For the Amazon leadership principles.
(From an Amazon cdo engineer looking over at aws, nothing official of course)
Developers gain trust in AWS lambda by having it support the current runtimes, and keeping the old ones running for a long time. Lambda will always run the functions you want it to.
For some tension:
When I've taken free beers to chat with the lambda folks, it seems like they have a linearly growing oe burden for each new runtime version they support, and at least 4 or 5 years ago, I couldn't see a path towards avoiding that
Even though AWS offers multiple different solutions (AWS SAM, Elastic Beanstalk, AWS CDK, AWS App Runner) that in theory should make consuming AWS services easier, these options still assume you understand and know how to use AWS.
In my previous job, I've been tasked to create an abstraction that will make using these AWS services easier and more developer-friendly.
I failed.
Yet I realized how hard it is, and how many people/companies are struggling with it.
That's why I've founded https://stacktape.com/. It makes using AWS simple to a point where any developer can efficiently use it. Let me know what you think.
Why isn't competition putting pressure on AWS? A cursory googling around seems to show that Google Cloud Functions is at Python 3.11 and Azure is at 3.8. Which then makes me wonder why people don't use Google Cloud more? And why would anyone use Azure at all?
[0] https://cloud.google.com/functions/docs/create-deploy-gcloud... [1] https://learn.microsoft.com/en-us/azure/azure-functions/crea...
> Google just SUCKS, Azure is a blatant financial rip off
If AWS is the least worst option, and also the most popular, what motivation do they have to improve?
I can honestly say that I have never been pressured to create a more expensive solution for a customer. Everyone from sales, to account managers, to TAMs are are always trying to figure out how to help customer spend less money on their existing workloads.
Before anyone says I’m drinking the kool aid, I’m 49 years old and this is my 8th job since 1996. I’m the most cynical person you can imagine.
Now there is a difference between wanting customers to spend less on existing workloads and helping them optimize and trying to convince customers to spend more money by bringing in new work.
And whether I've been small, or massive, ProServ and TAMs always always did what you're saying.
When we were big enough, you'd even (no joke) get in an actual automobile and drive to us, to yell at us about wasting money.
It was great you did that.
-non-aws Amazon engineer
It definitely feels like Amazon wants everyone to use lambdas for everything in the non-aws world (opinions my own)
> Customer Obsession: Leaders start with the customer and work backwards.

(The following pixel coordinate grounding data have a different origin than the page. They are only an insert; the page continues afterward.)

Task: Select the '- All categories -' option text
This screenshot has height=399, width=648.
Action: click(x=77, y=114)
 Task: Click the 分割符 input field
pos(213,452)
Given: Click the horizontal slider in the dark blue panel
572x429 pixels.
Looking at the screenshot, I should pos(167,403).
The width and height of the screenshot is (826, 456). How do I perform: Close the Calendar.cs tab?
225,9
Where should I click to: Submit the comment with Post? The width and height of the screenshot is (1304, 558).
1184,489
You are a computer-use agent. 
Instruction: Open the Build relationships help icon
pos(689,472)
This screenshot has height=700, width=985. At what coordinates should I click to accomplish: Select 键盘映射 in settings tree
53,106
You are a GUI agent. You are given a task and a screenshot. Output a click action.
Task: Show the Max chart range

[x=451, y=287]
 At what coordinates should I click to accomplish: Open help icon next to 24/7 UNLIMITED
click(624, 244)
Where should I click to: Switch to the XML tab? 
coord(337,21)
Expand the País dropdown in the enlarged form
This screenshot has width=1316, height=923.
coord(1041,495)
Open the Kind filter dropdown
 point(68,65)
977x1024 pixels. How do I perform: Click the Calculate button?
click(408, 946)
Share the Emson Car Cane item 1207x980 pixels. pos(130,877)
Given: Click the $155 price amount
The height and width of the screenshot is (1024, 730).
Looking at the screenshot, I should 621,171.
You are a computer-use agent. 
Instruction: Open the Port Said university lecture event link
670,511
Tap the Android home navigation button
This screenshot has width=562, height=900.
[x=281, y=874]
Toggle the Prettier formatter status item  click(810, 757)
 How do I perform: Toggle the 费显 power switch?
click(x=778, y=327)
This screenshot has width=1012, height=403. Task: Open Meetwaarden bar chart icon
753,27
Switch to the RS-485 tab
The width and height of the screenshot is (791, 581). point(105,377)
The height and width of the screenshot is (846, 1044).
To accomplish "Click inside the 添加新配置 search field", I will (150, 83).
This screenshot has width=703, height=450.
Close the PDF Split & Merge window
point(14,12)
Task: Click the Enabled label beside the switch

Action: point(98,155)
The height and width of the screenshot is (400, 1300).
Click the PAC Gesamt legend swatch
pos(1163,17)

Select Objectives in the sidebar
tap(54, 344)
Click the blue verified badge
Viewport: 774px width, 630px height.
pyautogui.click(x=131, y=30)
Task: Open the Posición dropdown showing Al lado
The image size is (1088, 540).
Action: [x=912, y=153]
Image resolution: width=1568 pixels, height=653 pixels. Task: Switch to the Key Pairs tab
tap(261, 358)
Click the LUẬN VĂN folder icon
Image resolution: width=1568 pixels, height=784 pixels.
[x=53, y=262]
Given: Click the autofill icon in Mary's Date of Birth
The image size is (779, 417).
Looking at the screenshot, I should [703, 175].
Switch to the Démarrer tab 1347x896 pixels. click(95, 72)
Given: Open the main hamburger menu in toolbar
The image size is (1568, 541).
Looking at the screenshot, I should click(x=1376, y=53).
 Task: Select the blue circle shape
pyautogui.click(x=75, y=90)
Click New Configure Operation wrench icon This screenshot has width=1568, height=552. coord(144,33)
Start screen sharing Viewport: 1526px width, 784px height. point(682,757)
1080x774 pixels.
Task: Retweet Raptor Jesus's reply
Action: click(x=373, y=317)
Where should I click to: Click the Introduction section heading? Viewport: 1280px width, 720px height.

They work vigorously to earn and keep customer trust. Although leaders pay attention to competitors, they obsess over customers.
>Frugality: Accomplish more with less. Constraints breed resourcefulness, self-sufficiency, and invention. There are no extra points for growing headcount, budget size, or fixed expense.
> Deliver Results: Leaders focus on the key inputs for their business and deliver them with the right quality and in a timely fashion. Despite setbacks, they rise to the occasion and never settle.
https://amazon.jobs/content/en/our-workplace/leadership-prin...
There’s always a server. You just have zero control over this one. So you’re stuck defactoring code to run an older version of Python because you can’t upgrade Python.
Now it supports Containers it’s a place you can run any compute you can think of as long as it finishes in 15 minutes, uses less than 10gb of memory and you want to trigger it using http, direct lambda invocation or from one of the various aws event sources such as s3, sqs, sns.
I used to avoid Lambda as it was an opaque black box. Now it’s a generic compute platform for short lived jobs using container support.
Many workloads that are sporadic / rarely invoked gravitate to lambda.
Id wager that the cost it takes to build and deploy a lambda and manage its logs and security and storage are >> the revenue from invoking it 24 times per day.
This was made much more painful by the fact that M1 macs didn't really play super nice with node14 for whatever reason so my choices were 12 or nothing for a very long time.